───── Reading text ─────

More specifically, the Adaptive approach is informed by concepts of complexity, emergent capital formation/deficit and national ownership. Post-conflict social systems are highly dynamic, non-linear and emergent. One implication of this characterisation is that we are not able to identify general laws or rules that will help us predict with certainty how to design and implement reconstruction and development national programmes. How, then, can we develop sufficient knowledge to help post-conflict societies in the region to sustain peace and adopt a holistic approach to reconstruction?
In the same realm, the Adaptive Reconstruction and Development Approach recognises that uncertainty is an intrinsic quality of post-conflict complex systems, not a result of imperfect knowledge or inadequate planning or implementation. One of the core elements of this Systems Thinking approach that is informed by complexity theory is a recognition that our ability to fully know complex systems is inherently limited. For us in the field this implies a recognition that tools such as rapid conflict analysis or needs assessments, while necessary and important, can never generate a fully accurate understanding of a conflict-affected social system.

───── Data to examine ─────

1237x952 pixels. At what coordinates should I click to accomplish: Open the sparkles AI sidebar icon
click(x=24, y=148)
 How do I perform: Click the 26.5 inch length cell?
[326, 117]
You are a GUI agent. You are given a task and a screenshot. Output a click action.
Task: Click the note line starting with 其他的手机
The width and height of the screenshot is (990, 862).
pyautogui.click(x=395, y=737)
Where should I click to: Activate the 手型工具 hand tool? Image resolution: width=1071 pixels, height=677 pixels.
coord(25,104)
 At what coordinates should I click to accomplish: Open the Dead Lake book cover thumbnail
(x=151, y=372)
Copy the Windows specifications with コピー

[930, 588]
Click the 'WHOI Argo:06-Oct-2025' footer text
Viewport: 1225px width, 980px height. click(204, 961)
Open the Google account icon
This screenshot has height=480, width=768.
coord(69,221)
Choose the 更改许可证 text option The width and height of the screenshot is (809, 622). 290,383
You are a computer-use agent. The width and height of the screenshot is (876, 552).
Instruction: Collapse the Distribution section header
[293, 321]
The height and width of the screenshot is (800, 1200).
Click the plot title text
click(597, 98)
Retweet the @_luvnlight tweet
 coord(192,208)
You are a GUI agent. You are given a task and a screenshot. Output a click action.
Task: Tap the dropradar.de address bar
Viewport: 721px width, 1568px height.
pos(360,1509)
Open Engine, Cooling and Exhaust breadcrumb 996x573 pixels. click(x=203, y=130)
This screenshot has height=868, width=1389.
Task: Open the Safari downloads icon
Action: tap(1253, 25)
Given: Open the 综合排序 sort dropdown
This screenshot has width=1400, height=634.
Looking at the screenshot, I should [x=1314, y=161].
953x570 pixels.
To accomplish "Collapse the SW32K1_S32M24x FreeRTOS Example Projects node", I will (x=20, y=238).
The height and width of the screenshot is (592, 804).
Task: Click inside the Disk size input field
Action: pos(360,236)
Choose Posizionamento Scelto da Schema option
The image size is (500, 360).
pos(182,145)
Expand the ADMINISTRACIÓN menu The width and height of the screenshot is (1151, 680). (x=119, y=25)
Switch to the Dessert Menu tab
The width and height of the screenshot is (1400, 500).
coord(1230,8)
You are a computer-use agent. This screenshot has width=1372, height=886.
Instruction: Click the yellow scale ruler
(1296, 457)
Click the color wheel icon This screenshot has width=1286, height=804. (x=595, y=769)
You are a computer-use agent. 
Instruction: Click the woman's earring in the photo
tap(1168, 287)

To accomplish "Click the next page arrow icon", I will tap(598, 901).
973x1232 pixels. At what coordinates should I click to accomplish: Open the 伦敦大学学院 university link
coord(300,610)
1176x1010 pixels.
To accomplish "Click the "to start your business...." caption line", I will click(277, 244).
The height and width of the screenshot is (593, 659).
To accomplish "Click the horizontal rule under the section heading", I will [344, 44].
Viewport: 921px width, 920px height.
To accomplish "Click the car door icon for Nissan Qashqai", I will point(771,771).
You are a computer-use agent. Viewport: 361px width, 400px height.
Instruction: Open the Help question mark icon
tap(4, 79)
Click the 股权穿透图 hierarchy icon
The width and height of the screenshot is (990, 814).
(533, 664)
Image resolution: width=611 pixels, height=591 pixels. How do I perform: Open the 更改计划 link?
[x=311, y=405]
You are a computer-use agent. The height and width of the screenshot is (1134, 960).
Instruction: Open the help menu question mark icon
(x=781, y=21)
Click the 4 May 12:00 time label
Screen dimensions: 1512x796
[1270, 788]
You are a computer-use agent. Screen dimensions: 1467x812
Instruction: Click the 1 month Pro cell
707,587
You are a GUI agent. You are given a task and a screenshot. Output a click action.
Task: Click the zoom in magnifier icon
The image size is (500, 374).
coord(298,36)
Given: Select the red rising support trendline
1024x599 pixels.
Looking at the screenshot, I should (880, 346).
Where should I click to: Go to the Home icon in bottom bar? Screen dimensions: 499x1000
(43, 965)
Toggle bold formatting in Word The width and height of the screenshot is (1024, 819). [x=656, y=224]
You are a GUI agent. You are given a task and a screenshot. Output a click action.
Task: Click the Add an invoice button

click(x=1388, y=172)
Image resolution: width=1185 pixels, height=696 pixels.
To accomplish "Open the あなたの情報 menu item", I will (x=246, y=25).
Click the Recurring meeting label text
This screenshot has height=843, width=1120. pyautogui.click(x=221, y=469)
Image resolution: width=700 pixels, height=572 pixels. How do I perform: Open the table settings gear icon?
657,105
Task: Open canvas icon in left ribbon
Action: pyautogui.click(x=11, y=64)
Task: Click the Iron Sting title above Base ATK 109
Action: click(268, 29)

─────

Exercise directions: Rewrite the stretch of the reconstruction text from "More specifically, the" through "approach to reconstruction?", substituting "changeable" for "dynamic". The material above stands apart from the text on post-conflict reconstruction.

Solution for this task:
More specifically, the Adaptive approach is informed by concepts of complexity, emergent capital formation/deficit and national ownership. Post-conflict social systems are highly changeable, non-linear and emergent. One implication of this characterisation is that we are not able to identify general laws or rules that will help us predict with certainty how to design and implement reconstruction and development national programmes. How, then, can we develop sufficient knowledge to help post-conflict societies in the region to sustain peace and adopt a holistic approach to reconstruction?